Emotional Maturity as a Prerequisite for Understanding Yourself and Others
READING TIME: 5 MINUTES
We often link emotional maturity with age, but it’s not always an accurate indicator as maturity doesn’t necessarily keep in line with our physical growth.
Growth and development of one's personality is a much longer process than reaching adulthood. It is a process that has different phases and that lasts continuously throughout life.
In this article, we’ll explore the three common signs of emotional immaturity defined by author and philosopher Alain de Botton and learn about wiser and better emotionally mature solutions.
But first, let’s explain what exactly emotional maturity is!
What Is Emotional Maturity?
First of all, emotional maturity reflects in a person’s self-respect, respect toward others, and respect for the world around them. It also relates to an individual’s capability to understand their emotions, manage and control them.
There are many aspects of emotional maturity. But to put it simply, we could say that an emotionally mature person has a pretty good picture and understanding of who they really are and knows how to cope with difficult situations life throws at them. They perform well under stress and give off a sense of certain calmness and composure.
But, to understand emotional maturity, we first need to learn how to recognize the other side of the spectrum, emotional immaturity. Sometimes, it can be difficult to identify, and can prove to be quite a challenging factor to overcome.

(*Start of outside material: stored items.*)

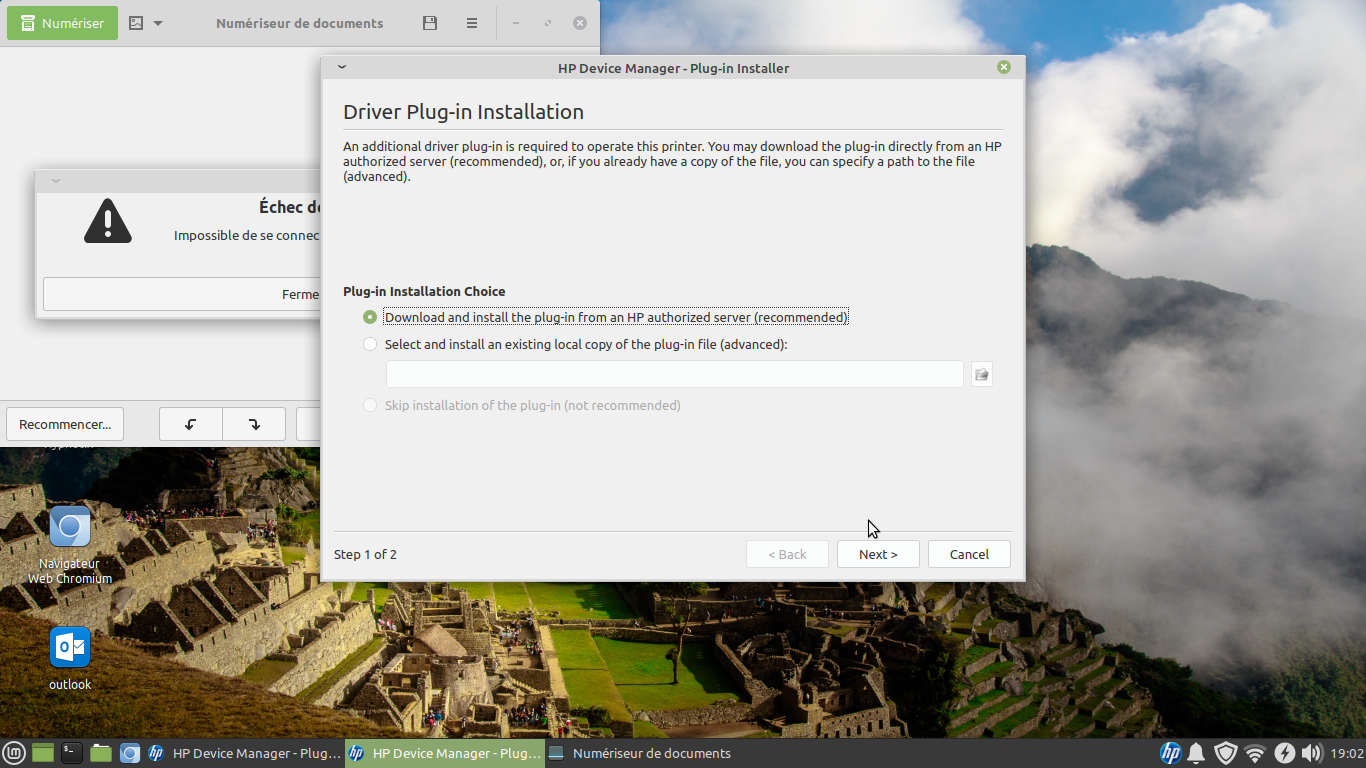This screenshot has height=768, width=1366.
Task: Click the save icon in Numériseur de documents
Action: tap(430, 23)
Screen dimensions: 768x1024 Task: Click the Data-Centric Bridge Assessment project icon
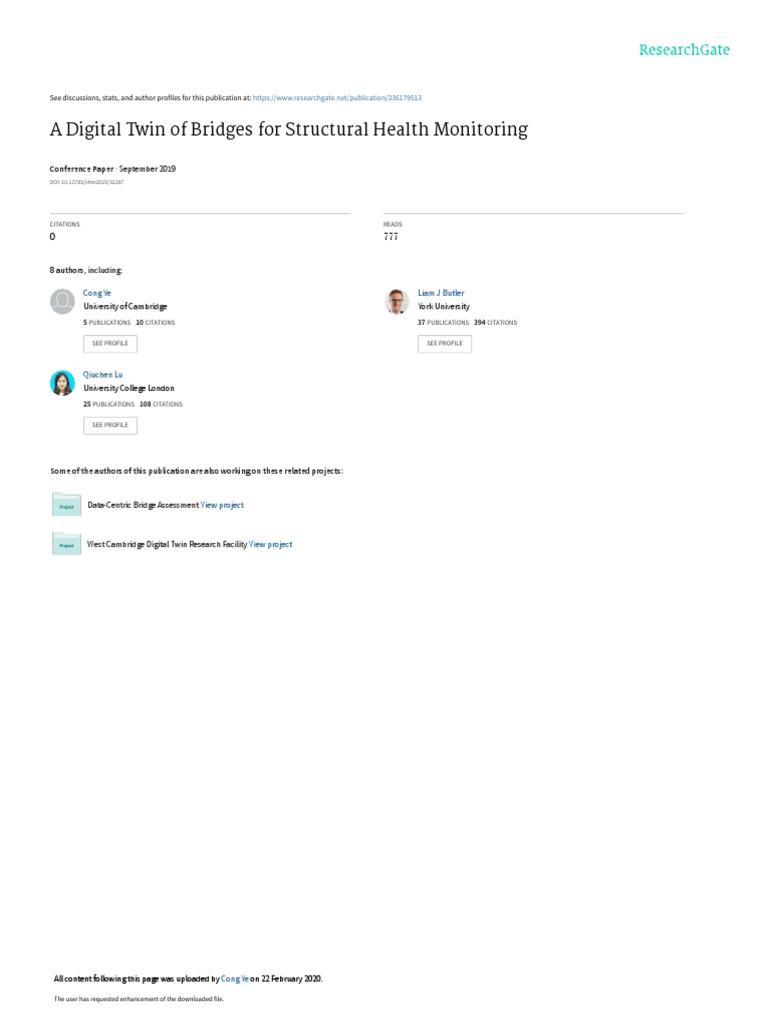(x=66, y=505)
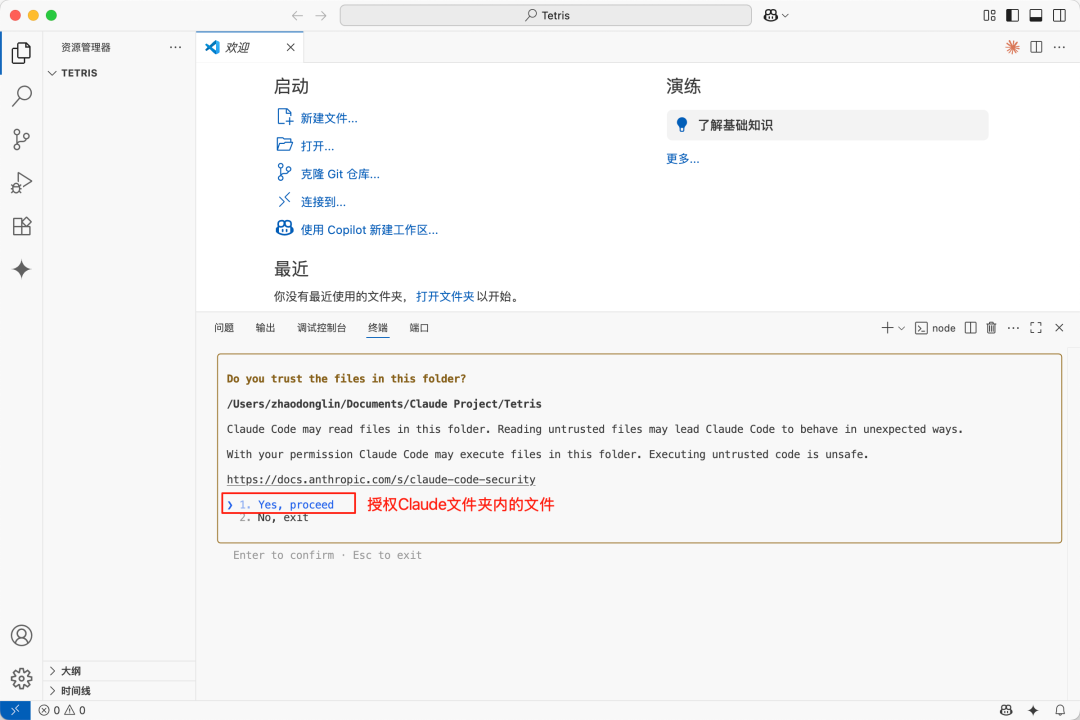Maximize the terminal panel size
This screenshot has height=720, width=1080.
click(1036, 328)
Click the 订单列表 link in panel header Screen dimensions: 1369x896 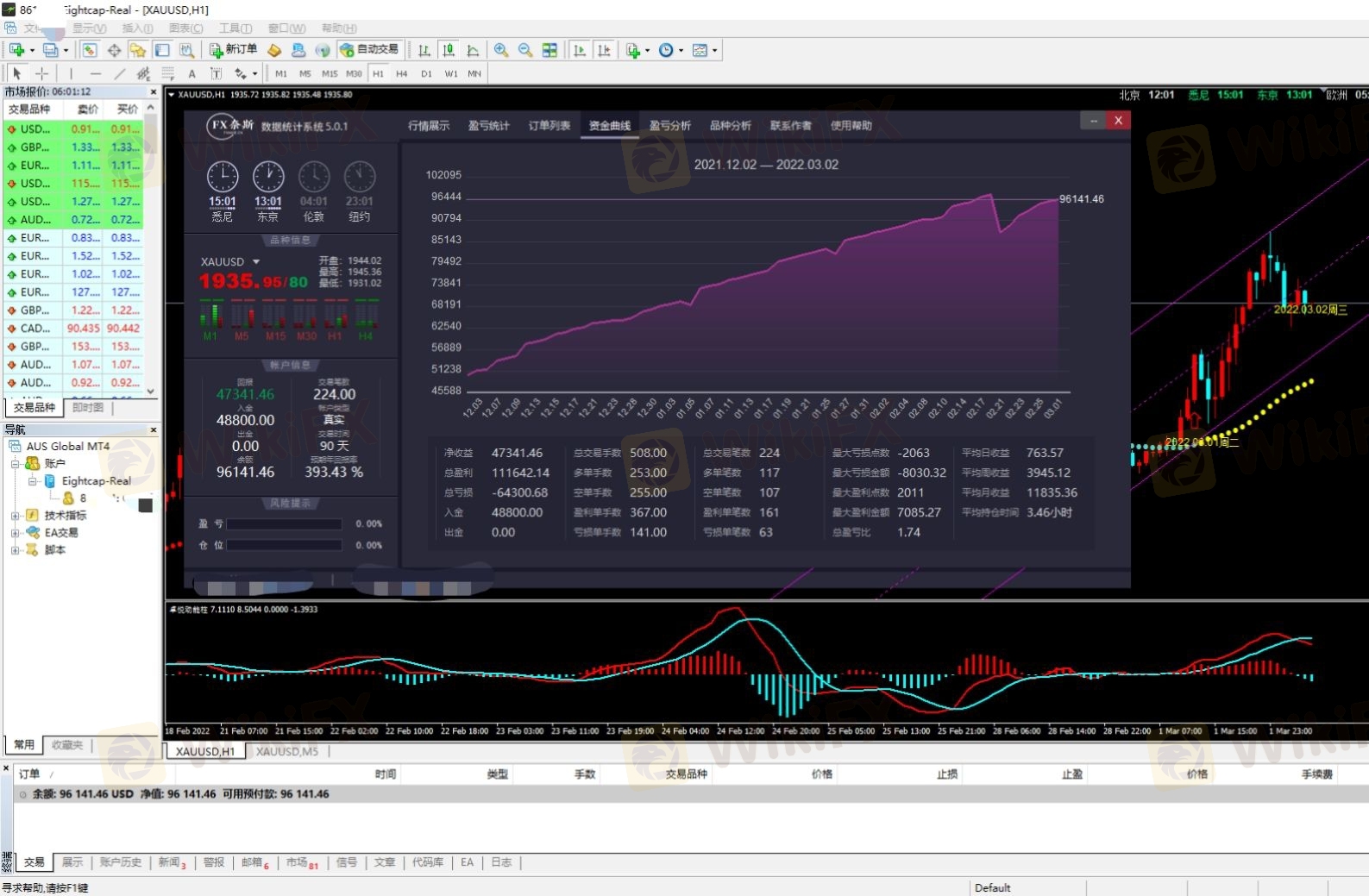(549, 126)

However, you just need one seemingly simple question to assess one’s underlying emotional age - How do we respond when someone who we love disappoints us or leaves us hanging?
Patterns of Emotionally Immature Behavior
If someone whom we depend on emotionally lets us down in some way, there are three typical patterns of emotionally immature responding:
We might sulk. We might decide to sulk and show a long face instead of explaining to the person who’s upset us what made us feel hurt or mad. We feel that facing the problem and admitting how we feel can hurt our dignity and pride, when in reality, we’re too fragile to do so.

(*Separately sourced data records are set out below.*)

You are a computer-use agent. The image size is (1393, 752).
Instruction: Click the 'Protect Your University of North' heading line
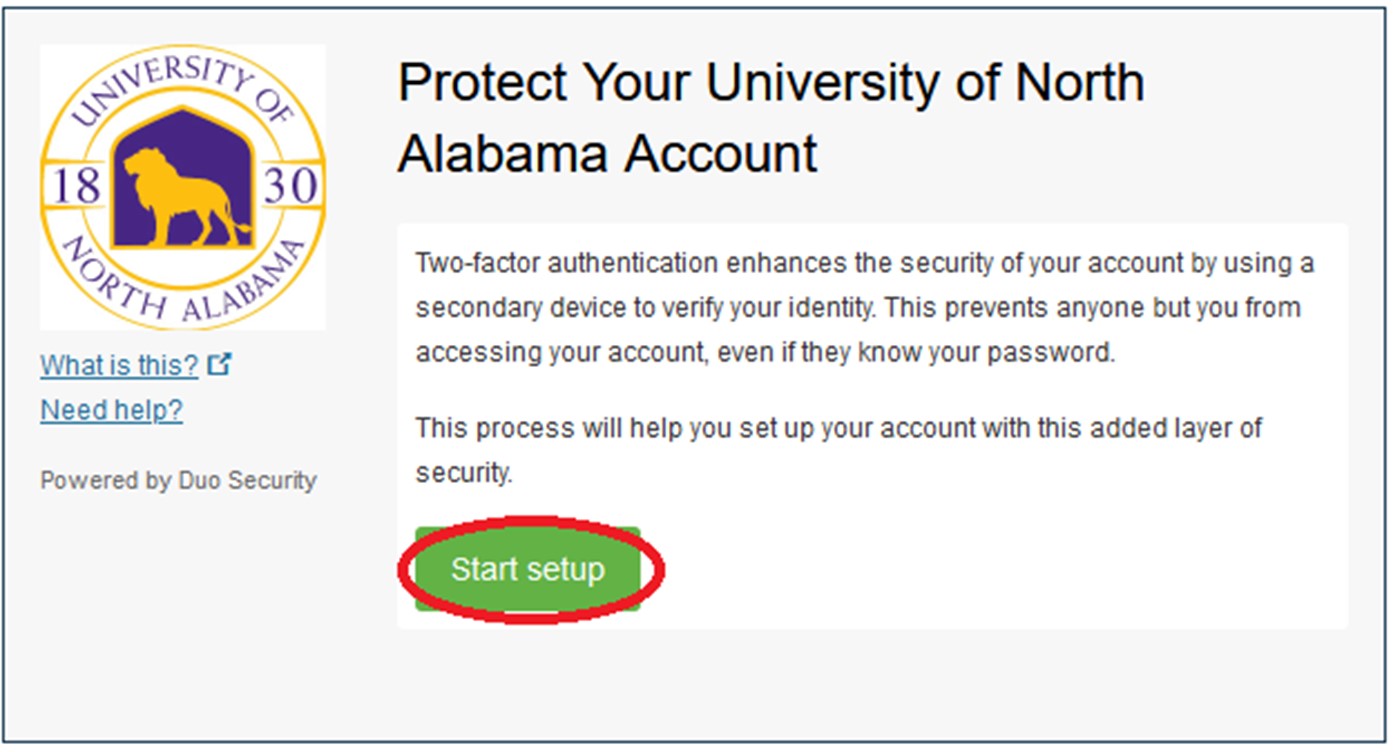(770, 82)
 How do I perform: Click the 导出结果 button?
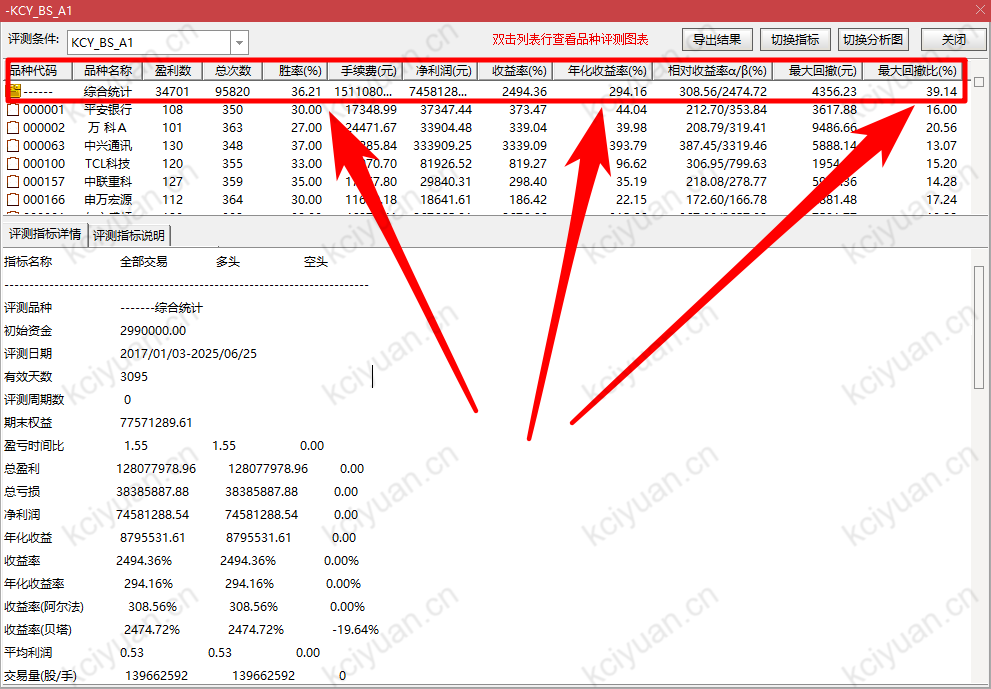(x=717, y=40)
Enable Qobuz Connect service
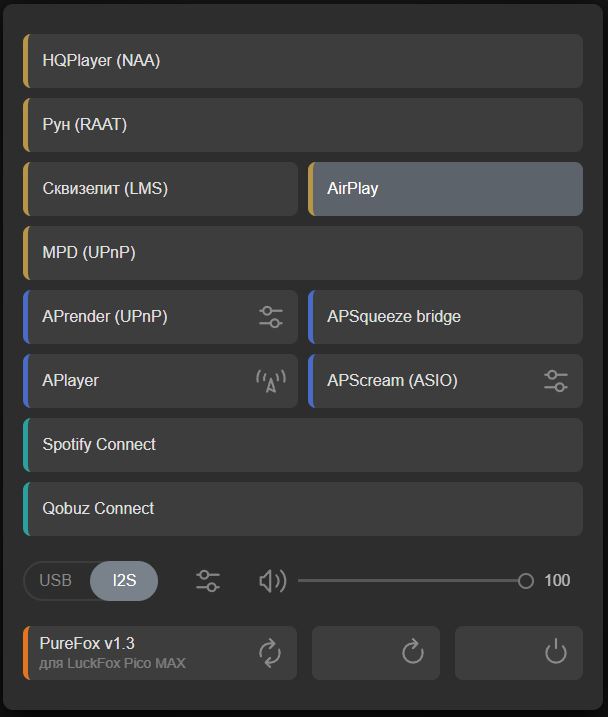Screen dimensions: 608x717 302,509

And so, we continue denying there's anything wrong and keep a passive-aggressive stance, preventing the conflict from ever getting solved.
[similar to] an infant who hasn’t yet mastered language might hope a parent would spontaneously enter their minds and guess what was ailing them.
- Alain de Botton
We might react with rage. Going from one extreme to the next, from passive-aggressive to full-on aggressive behavior, we can get furious and explode at a person who disappointed us. We might feel that with rage, we'll take control over the situation and that it will make us look powerful, when on the inside, we feel scared and broken.
Our insults and viciousness are, in their coded ways, admissions of terror and defencelessness. Our pain is profoundly poignant; our manner of dealing with it a good deal sadder.
- Alain de Botton
We might decide to go cold. It’s easier to pretend as we didn’t care and turn a cold shoulder than to pluck up enough courage and admit we’re feeling vulnerable and that someone else has a certain power over us.
In our eyes, it might seem that this wall of indifference will protect us from getting hurt even more, but the truth is, it only isolates us. This behavior can be detrimental as it can lead to us losing touch with our true feelings, and our pretending can become our reality.
How to Develop Emotional Maturity?
If you’ve found that some of these responses above ring true to you, it surely doesn’t make you a bad person. It rather means that there’s a journey ahead of you to achieve emotional maturity.
These responses point us to the three crucial virtues of emotional maturity:
Practice clear communication. Instead of sulking and hoping the message will get across without saying a word, make an effort to communicate your feelings and explain to your friend, partner, co-worker, manager or family member that some of their actions upset you.
Have faith that they are not your enemy but people who care about you. And remember that you’re not pathetic for suffering and feeling sad and hurt in a given situation.
Learn how to trust and stay calm. If you try to fight your first instinct to act out with anger, you'll learn that working through your hot-temper more slowly will allow you some time and space to realize what you really need at that moment. Ultimately, it will give the other person a chance to be heard, and you can reasonably resolve any conflict.
Learn to trust that not everybody acts with a sole intention to mock, slander, or hurt you, especially not the people who care about you..
Accept that being vulnerable is okay. An emotionally mature person is at peace with the fact that getting close to anyone will open them up to getting hurt. They know that only through showing their genuine emotions, tears, and weaknesses can they find someone who'll know how to bear them.
It takes a lot of courage, mental strength, and maturity to embrace and show your vulnerability. But it's the only way and a prerequisite for meaningful friendships and relationships.
The way we respond to betrayal, conflict, and other relationship challenges will depend on our upbringing, life experiences as well as our natural predisposition. Some will learn how to communicate, trust and embrace vulnerability as children in a supportive and nourishing home. Others learn these skills the hard way as adults.
Ultimately, the first and key step is to open your mind to change and be mindful that emotional maturity is the foundation for our well-being and developing healthy relationships with other people.
Emotional immaturity is searching for love outside you. Emotional maturity comes from realizing you are the source of love.